**Tarefas do exercício:**
1. Transcreva sem alterações os registros a partir da linha que contém "This screenshot has height=435, width=925." até o fim dos registros, com as duas pontas incluídas.
2. Por favor, retome o texto sobre o filme "A pele que habito" logo depois da última frase apresentada.

───── Texto fornecido ─────

GORJEIOS E
GRUNHIDOS
RICARDO GONDIM
RICARDO GONDIM
Acabei de ver “A pele que
habito” de Pedro Almodóvar com o estômago revirado. Identifiquei-me com o vilão
da história. Eu me via como a encarnação da personagem fictícia. Quantas vezes
tentei fazer os outros ficarem parecidos com um modelo de minha mente. Nesse
anseio, alucinei. Eu já cheguei a considerar-me capaz de mudar quem
eu quisesse – mal sabia que eu só queria fabricar objetos de prazer e de ódio.
Transformei minhas
alucinações em certezas. Fiz da vocação um instrumento de domínio. Pior, tentei
tornar-me capataz de um Deus que moldaria o mundo ao meu padrão.
Recordo uma fábula de
Rubem Alves. “Certa feita, os urubus tomaram o poder na floresta e impuseram
seu estilo de vida a todos os animais. Sua culinária, sua moda, sua estética e
mesmo suas preferências musicais tornaram-se o padrão de referência para todos.

───── Linhas armazenadas ─────

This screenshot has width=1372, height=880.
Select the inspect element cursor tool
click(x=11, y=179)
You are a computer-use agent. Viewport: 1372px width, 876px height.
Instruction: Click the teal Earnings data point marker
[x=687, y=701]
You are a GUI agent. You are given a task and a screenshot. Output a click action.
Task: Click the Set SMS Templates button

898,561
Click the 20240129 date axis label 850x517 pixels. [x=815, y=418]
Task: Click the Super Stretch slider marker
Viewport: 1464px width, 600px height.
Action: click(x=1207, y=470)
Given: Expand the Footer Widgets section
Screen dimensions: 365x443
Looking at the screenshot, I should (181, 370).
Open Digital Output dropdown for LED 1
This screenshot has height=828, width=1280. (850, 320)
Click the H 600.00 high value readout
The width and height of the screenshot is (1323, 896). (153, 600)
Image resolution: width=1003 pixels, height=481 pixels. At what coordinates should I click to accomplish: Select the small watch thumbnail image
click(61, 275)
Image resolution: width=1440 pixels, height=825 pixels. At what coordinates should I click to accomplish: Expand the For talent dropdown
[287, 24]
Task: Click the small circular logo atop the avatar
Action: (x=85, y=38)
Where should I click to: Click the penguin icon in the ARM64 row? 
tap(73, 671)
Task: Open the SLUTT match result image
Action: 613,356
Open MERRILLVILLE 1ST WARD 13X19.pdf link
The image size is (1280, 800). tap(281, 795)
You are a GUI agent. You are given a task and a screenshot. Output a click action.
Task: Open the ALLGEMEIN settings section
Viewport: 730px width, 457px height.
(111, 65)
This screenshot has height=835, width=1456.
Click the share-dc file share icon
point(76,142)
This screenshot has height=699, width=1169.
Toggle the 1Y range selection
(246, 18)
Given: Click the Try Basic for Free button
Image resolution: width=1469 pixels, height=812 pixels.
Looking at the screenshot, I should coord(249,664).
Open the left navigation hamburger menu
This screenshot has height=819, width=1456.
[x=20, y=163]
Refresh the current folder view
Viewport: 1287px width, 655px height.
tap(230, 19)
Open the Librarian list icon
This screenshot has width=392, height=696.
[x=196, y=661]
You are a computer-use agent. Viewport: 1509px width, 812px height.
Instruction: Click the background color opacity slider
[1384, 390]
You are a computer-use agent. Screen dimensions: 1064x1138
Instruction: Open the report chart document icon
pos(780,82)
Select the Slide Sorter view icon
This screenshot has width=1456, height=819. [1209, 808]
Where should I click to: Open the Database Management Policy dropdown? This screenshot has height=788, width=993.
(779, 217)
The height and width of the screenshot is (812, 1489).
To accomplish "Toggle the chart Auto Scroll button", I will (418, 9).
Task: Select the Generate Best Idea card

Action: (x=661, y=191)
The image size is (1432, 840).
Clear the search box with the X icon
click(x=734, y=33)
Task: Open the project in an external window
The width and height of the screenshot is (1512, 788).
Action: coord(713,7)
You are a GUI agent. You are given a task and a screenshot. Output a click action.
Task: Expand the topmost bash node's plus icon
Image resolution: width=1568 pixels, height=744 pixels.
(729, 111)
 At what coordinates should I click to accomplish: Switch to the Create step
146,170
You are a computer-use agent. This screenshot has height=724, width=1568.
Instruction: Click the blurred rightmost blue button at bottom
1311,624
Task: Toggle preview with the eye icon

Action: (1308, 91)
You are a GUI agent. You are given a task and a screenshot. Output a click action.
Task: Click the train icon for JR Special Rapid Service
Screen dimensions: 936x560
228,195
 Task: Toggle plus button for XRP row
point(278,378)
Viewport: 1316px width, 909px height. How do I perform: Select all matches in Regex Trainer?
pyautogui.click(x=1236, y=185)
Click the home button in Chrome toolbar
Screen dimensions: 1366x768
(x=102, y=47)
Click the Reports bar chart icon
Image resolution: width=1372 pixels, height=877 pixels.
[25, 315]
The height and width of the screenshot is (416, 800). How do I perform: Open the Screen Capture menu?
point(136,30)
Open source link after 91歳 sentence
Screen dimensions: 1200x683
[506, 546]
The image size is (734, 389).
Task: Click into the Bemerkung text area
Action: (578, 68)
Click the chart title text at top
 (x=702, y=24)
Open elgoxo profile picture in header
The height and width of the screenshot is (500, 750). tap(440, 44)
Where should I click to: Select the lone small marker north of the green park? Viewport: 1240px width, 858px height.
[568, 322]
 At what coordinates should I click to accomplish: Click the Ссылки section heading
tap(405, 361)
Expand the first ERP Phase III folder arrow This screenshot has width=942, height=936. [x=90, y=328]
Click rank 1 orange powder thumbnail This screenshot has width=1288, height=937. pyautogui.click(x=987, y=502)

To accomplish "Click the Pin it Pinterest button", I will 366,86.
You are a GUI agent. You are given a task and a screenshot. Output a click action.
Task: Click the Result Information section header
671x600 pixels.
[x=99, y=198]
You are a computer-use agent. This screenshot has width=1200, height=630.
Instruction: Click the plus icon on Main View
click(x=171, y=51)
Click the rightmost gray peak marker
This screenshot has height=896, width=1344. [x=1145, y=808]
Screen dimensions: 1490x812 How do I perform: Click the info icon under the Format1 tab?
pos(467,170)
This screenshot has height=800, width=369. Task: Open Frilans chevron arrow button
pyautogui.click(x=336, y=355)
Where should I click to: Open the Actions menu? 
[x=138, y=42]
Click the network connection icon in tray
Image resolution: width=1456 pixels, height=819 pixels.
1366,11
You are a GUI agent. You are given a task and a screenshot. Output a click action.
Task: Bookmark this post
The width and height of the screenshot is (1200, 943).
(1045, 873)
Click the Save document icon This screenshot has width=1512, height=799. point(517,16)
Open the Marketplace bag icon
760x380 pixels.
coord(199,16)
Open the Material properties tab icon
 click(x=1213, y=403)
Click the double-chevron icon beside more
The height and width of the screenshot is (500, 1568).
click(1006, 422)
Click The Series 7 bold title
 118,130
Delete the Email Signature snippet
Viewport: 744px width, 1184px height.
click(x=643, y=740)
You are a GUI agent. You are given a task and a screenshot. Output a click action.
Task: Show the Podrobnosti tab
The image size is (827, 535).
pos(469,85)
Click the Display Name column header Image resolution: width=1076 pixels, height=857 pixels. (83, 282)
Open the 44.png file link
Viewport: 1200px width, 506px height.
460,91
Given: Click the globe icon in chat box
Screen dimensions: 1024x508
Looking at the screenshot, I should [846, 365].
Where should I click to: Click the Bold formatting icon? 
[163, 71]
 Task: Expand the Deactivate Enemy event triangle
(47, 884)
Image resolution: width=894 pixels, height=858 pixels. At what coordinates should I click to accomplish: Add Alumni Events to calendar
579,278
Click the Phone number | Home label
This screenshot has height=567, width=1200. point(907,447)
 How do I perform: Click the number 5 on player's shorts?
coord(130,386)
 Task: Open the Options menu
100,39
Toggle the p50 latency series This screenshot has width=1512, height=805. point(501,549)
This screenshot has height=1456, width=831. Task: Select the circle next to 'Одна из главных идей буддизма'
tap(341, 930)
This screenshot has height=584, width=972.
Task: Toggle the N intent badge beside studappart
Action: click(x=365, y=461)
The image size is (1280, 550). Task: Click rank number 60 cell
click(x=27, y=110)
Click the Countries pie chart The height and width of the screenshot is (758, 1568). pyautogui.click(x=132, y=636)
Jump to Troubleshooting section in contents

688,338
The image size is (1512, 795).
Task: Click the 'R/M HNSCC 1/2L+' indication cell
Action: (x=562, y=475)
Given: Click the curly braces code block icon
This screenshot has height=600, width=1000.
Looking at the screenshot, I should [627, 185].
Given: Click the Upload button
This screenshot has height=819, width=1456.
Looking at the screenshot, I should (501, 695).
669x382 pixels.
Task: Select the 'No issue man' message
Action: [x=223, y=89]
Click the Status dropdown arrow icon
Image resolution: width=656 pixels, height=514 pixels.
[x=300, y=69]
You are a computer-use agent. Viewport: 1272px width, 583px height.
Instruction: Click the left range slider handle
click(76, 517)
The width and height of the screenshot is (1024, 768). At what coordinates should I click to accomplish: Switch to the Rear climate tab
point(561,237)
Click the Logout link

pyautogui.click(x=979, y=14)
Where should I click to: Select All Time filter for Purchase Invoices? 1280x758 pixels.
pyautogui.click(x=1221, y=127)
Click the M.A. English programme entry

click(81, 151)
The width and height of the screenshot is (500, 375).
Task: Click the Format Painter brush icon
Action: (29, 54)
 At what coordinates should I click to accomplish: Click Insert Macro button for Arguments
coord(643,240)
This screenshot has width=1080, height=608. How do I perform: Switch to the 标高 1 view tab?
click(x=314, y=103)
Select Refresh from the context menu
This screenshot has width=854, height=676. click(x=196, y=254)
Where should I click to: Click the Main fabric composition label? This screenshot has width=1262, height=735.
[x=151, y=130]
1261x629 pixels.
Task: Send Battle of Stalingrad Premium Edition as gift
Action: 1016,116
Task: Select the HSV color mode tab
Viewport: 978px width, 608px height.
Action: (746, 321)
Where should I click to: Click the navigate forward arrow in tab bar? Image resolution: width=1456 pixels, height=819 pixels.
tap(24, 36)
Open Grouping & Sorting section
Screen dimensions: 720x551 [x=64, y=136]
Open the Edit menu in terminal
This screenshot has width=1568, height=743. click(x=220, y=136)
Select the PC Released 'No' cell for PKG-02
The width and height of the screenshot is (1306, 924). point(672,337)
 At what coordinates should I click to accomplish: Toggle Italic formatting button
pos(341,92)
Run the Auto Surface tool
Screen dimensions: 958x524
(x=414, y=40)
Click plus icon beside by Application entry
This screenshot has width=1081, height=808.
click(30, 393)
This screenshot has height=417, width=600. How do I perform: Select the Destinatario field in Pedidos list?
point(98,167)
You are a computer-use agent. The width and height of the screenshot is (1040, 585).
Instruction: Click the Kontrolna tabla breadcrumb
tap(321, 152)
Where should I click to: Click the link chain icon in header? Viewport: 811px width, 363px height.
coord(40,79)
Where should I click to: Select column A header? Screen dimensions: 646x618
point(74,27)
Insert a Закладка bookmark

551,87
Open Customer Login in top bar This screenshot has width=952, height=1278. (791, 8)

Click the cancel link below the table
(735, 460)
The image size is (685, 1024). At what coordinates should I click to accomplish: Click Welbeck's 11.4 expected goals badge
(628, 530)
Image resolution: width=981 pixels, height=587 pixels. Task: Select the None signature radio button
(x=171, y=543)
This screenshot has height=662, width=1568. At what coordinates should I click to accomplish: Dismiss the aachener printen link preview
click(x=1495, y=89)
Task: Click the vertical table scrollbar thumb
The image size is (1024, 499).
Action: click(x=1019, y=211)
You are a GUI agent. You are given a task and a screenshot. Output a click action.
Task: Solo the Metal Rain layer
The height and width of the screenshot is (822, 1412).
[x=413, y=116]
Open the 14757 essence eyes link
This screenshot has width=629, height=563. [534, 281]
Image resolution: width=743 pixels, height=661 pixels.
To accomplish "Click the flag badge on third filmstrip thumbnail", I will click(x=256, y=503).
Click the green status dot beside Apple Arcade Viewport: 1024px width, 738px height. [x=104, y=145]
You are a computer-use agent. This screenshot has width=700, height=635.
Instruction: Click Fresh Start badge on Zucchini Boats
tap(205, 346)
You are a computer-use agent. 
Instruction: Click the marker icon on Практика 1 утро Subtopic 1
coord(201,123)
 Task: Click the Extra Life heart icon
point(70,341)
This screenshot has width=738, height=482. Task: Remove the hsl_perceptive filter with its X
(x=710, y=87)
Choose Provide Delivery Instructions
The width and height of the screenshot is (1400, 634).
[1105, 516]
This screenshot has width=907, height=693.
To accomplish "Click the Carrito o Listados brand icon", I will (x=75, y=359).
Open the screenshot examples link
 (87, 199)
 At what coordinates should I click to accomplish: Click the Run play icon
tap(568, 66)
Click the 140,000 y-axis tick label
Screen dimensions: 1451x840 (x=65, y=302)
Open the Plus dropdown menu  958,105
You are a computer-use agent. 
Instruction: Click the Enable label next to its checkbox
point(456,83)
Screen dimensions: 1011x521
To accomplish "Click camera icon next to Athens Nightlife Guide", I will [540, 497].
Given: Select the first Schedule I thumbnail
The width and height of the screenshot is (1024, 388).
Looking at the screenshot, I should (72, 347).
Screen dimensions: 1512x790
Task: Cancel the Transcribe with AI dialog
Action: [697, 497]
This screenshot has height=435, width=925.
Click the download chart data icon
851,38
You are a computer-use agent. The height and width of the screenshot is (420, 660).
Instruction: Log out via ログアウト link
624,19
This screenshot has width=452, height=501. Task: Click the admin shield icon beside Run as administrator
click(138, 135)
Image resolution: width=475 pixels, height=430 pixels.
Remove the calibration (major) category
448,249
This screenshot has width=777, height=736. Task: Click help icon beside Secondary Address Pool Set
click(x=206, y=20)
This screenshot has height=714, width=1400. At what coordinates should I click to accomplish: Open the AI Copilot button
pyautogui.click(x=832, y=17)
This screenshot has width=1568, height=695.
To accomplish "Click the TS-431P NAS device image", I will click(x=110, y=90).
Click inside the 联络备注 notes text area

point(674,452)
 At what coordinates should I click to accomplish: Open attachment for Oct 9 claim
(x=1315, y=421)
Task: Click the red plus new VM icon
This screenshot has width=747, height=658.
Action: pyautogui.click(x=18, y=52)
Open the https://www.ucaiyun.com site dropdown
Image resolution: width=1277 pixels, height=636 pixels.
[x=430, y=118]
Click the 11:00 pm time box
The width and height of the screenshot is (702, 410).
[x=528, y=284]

─────

**Resultados do exercício:**
1.
This screenshot has height=435, width=925.
Click the download chart data icon
851,38
You are a computer-use agent. The height and width of the screenshot is (420, 660).
Instruction: Log out via ログアウト link
624,19
This screenshot has width=452, height=501. Task: Click the admin shield icon beside Run as administrator
click(138, 135)
Image resolution: width=475 pixels, height=430 pixels.
Remove the calibration (major) category
448,249
This screenshot has width=777, height=736. Task: Click help icon beside Secondary Address Pool Set
click(x=206, y=20)
This screenshot has height=714, width=1400. At what coordinates should I click to accomplish: Open the AI Copilot button
pyautogui.click(x=832, y=17)
This screenshot has width=1568, height=695.
To accomplish "Click the TS-431P NAS device image", I will click(x=110, y=90).
Click inside the 联络备注 notes text area

point(674,452)
 At what coordinates should I click to accomplish: Open attachment for Oct 9 claim
(x=1315, y=421)
Task: Click the red plus new VM icon
This screenshot has width=747, height=658.
Action: pyautogui.click(x=18, y=52)
Open the https://www.ucaiyun.com site dropdown
Image resolution: width=1277 pixels, height=636 pixels.
[x=430, y=118]
Click the 11:00 pm time box
The width and height of the screenshot is (702, 410).
[x=528, y=284]

2.
Os pintassilgos, muito cordatos, esforçavam-se sobremaneira para corresponder
às exigências dos urubus. Entretanto, os pobres pintassilgos não conseguiam se
acostumar ao cardápio de carniça que deveria substituir sua dieta de frutas,
tampouco conseguiam andar como os urubus, reproduzir-lhes os requebros e os
grunhidos que os urubus chamavam de música. Observando os desajeitados
pintassilgos, os urubus concluíram sumariamente: ´Não adianta. Um pintassilgo
sempre será um urubu de segunda categoria’”.
A beleza de qualquer
floresta depende da diversidade. Os urubus são necessários, mas o mundo constrangido
aos seus modos ficaria soturno, feio, grotesco. A beleza da vida está no
respeito à identidade do outro. A grandeza de qualquer pessoa ou grupo reside
em sua capacidade de coexistir com o diferente, sem a tentação de esmagar os
que não dançam o dois-pralá-dois-pracá de desde sempre.
Nas relações
assimétricas, ou os fortes abrem mão do poder ou eles esmagam os fracos. O bom
convívio passa pela Lei Áurea de todos os credos: “Trate o próximo como você
gostaria de ser tratado”. Força bruta não muda nada – sequer muda alguém.
Estupidez entrincheira opostos, acirra preconceitos, exarceba ódios.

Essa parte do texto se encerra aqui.